Giuseppe Federico Paci si è diplomato nell’ottobre 2016, a soli 15 anni, presso il Conservatorio “G. Braga” di Teramo, nella classe del M° Michele Marelli, con il massimo dei voti, lode e menzione d’onore.

Ha frequentato i corsi di Alto perfezionamento presso l’Accademia Nazionale di Santa Cecilia con il Maestro Alessandro Carbonare e i corsi di perfezionamento presso l’Accademia Chigiana di Siena. Nell’agosto 2019 è stato ammesso all’International Summer School di Bad Reichenhall (Germania) come allievo effettivo nella classe di Sabine Meyer. Si è perfezionato con il Maestro Fabrizio Meloni. Dal 2015 al 2018 è stato primo clarinetto della Yuniorchestra dell’Accademia Nazionale di Santa Cecilia. Nell’ottobre 2018 a soli 17 anni è risultato idoneo per l’Orchestra Giovanile Italiana.

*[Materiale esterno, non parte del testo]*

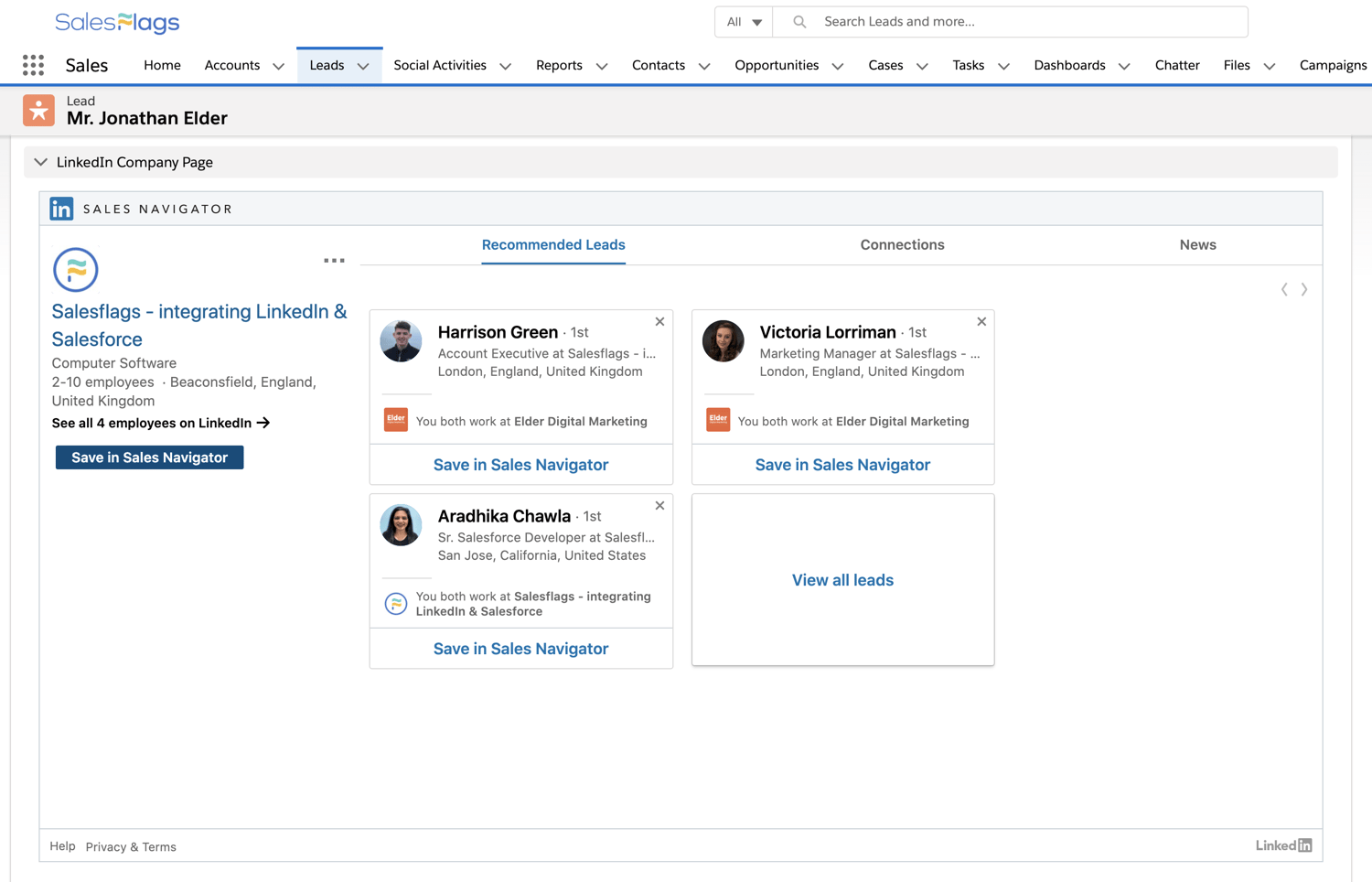The image size is (1372, 882).
Task: Switch to the Connections tab
Action: tap(902, 244)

Nonostante la giovanissima età, ha da tempo debuttato in pubblico con concerti in importanti Festival, come la Stagione dei Concerti dell’Accademia Nazionale di Santa Cecilia, il Festival “Star and Rising Star” di Monaco, le Stagioni dei Concerti della Gioventù Musicale d’Italia, fra cui il Festival Lago Maggiore Musica, la stagione dell’Università la Sapienza di Roma (IUC), l’Estate Musicale Frentana di Lanciano, la “Settimana Mozartiana” di Chieti, il Festival Internazionale di Tagliacozzo, il Festival Pontino, l’Associazione Primo Riccitelli di Teramo. In qualità di solista con l’Orchestra Sinfonica Abruzzese ha eseguito il concerto di A. Copland, il concerto n.1 Di C.M. von

Weber, il concerto di Mozart K622 e la sinfonia Concertante di Mozart per fiati. Nell’ottobre del 2020 ha eseguito Introduzione, Tema e Variazioni, per il festival di Monaco “Stars and Rising Stars”, con l’orchestra Enigma Classica. Collabora con l’Orchestra dell’Accademia Nazionale di Santa Cecilia di Roma, l’Orchestra Sinfonica Abruzzese, l’Orchestra G.Rossini di Pesaro, l’Orchestra Internazionale d’Italia e ICO Suoni del Sud.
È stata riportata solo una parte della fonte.